As autoridades sanitárias dos EUA, no início de maio de 2003,
enviaram carta às empresas farmacêuticas, chamando a atenção para as técnicas
publicitárias que elas estavam utilizando e que feriam a legislação em
vigor. Conforme notícia publicada no The New York Times, a advertência
fez-se acompanhar de um guia de orientação no qual se explica que nenhum
incentivo financeiro deve ser brindado a médicos, hospitais, empresas de
seguro ou farmácias com o propósito de estimular ou recompensar a prescrição
de determinados produtos. Os incentivos mencionados têm “alto
potencial de desembocar no abuso e na fraude”, segundo explicita o guia
elaborado por Janet Rehnquist, inspetora geral do Departamento de Saúde e
Serviços Humanos. A legislação federal norte-americana proíbe os
pagamentos dirigidos a gerar negócios por meio do Medicare ou do Medicaid,
72 Matéria publicada em Prescrire International, vol.10, nº 55, out. 2001 e citada em Nuevo informe sobre las
visitas de representantes de ventas franceses (Boletín de Medicamentos Esenciales, nº 31, 2002).
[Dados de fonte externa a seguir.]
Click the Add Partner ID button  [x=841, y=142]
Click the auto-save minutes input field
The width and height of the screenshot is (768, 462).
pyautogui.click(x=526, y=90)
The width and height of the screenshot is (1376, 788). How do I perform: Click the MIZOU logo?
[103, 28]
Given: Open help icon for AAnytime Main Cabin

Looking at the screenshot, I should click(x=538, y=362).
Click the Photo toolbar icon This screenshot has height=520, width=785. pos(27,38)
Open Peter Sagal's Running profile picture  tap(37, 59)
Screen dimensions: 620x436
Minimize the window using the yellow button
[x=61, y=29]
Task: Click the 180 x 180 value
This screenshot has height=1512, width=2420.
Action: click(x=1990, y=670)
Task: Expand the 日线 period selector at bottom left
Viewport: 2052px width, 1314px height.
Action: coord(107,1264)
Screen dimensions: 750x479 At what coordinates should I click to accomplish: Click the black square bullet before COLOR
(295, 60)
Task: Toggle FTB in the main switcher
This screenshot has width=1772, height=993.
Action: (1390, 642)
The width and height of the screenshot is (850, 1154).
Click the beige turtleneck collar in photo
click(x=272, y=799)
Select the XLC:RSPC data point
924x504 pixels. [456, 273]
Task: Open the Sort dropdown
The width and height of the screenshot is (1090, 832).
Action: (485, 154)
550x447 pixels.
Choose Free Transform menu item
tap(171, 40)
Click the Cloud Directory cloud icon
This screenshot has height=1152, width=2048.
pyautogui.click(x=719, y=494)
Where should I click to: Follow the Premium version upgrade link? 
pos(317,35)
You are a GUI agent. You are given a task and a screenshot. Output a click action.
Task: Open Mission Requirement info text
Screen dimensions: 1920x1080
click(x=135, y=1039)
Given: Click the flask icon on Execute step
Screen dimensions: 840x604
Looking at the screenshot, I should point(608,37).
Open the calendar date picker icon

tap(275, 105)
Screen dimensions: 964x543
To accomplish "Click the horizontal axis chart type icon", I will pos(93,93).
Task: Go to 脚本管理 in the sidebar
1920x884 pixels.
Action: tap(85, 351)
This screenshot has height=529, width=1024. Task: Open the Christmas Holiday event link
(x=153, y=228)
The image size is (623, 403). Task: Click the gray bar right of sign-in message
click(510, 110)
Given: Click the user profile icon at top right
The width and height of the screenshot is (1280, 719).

os programas federais de cobertura sanitária pública para 80 milhões de
pessoas, entre as quais se incluem idosos, portadores de deficiência e
indigentes. A lei proíbe práticas que são habituais em outras indústrias, conforme
declarou Rehnquist, que assegurou que estava especialmente preocupada
com as práticas comerciais que elevam os gastos federais, interferem
na tomada de decisões clínicas e podem ocasionar abusos na utilização dos
fármacos (Anônimo, 2003c).
As cifras astronômicas disponíveis de gastos com a promoção farmacêutica
já foram objeto de consideração em outros subitens deste documento.